April 26, 2010
Andrei Alexandrescu <andrei at ...> writes:

> 
> 
> I suggest we go with lazy ranges throughout. No memory allocation unless the user asks for it by calling std.array.array(range).  For example, splitter() vs. split() was a huge accelerator in virtually all my text processing programs.
> 
> Andrei
> 

Fine by me as long as it gets in.

I? a bit curious, though. path2list currently returns an array of slices into the original path. I have a hard time imagining memory allocation this way would be much higher than as a range (unless the original path is also a lazy range).

Next week finals will be over. I?l rewrite the bugger then.


April 26, 2010
The array of slices itself requires allocation.

Andrei

On 04/26/2010 05:15 PM, Ellery Newcomer wrote:
> Andrei Alexandrescu<andrei at ...>  writes:
>
>>
>>
>> I suggest we go with lazy ranges throughout. No memory allocation unless
>> the user asks for it by calling std.array.array(range).  For example,
>> splitter() vs. split() was a huge accelerator in virtually all my text
>> processing programs.
>>
>> Andrei
>>
>
> Fine by me as long as it gets in.
>
> I? a bit curious, though. path2list currently returns an array of slices into the original path. I have a hard time imagining memory allocation this way would be much higher than as a range (unless the original path is also a lazy range).
>
> Next week finals will be over. I?l rewrite the bugger then.
>
>
> _______________________________________________
> phobos mailing list
> phobos at puremagic.com
> http://lists.puremagic.com/mailman/listinfo/phobos
April 26, 2010
On 04/26/2010 04:08 PM, Lars Tandle Kyllingstad wrote:
> Are you envisioning a system that auto-detects whether something is a Windows or a POSIX path and converts it to some OS-agnostic internal representation? E.g. something like
>
> // Auto-detect Windows path
> auto path = Path("c:\\foo\\bar.baz");

I wasn't thinking of that. More like some common primitives that could deal with Windows paths and Unix paths. The separator is already abstracted, and the remaining difference is the existence of a drive letter in Windows (that I notice some Unix shells are starting to replace with a protocol such as smb: or sftp:).
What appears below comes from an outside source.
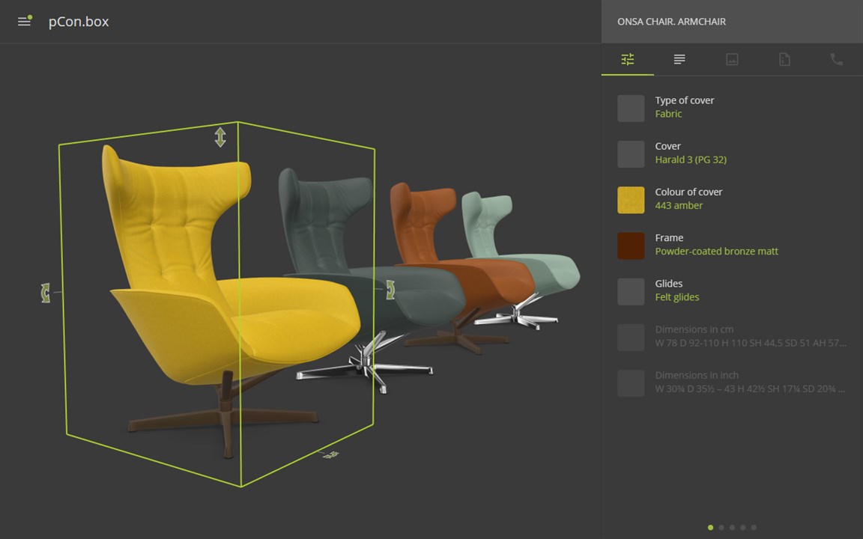Select the first page indicator dot

710,528

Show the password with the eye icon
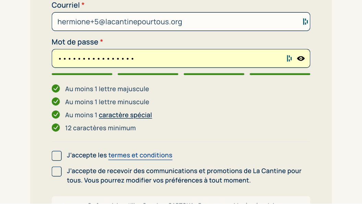click(301, 58)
> The only other option I can see is to have std.path automatically work with Windows paths on Windows and POSIX paths on POSIX -- which is exactly what I'm suggesting.
>
>
> Anyway, I'm not married to this idea, I just think it's a good one. ;)
>
> I still think something needs to be done to std.path, though (and I'm still volunteering to do it). Did any of my other suggestions seem worthwhile, or are people happy with the module the way it is? Are there other suggestions?
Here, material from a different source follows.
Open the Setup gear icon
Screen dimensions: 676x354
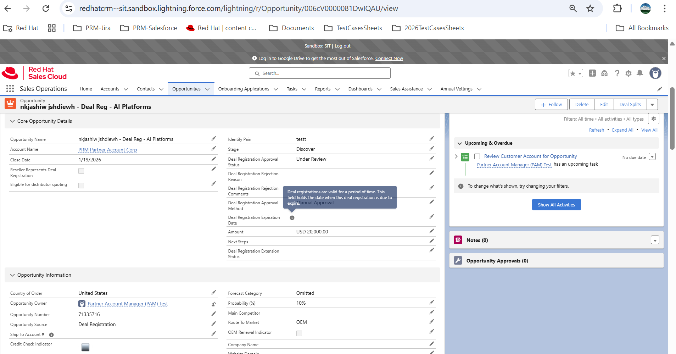[628, 73]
I love the way you set up things here:

http://kyllingen.net/code/ltk/doc/path.html

It's just that I so much believe it would sit better elsewhere. It's a great design hitting on an unfit problem. For example, let's assume you convince me there really is a need for Unix path manipulation on Windows (which I'm not, but let's say I am). Then I see I can use Windows paths on Unix. Yay! That's what I call a cool design. But wait. When would you need that? Well, most never. That's why I feel there's some lack of fitness in there.

How about this: we focus on an API that allows you to use the alternate separator on Windows ("/") for virtually all Posix primitives. At least in theory, a Windows path without a drive is a Posix path.


Andrei
April 27, 2010
On 04/27/2010 12:43 AM, Andrei Alexandrescu wrote:
> How about this: we focus on an API that allows you to use the alternate separator on Windows ("/") for virtually all Posix primitives. At least in theory, a Windows path without a drive is a Posix path.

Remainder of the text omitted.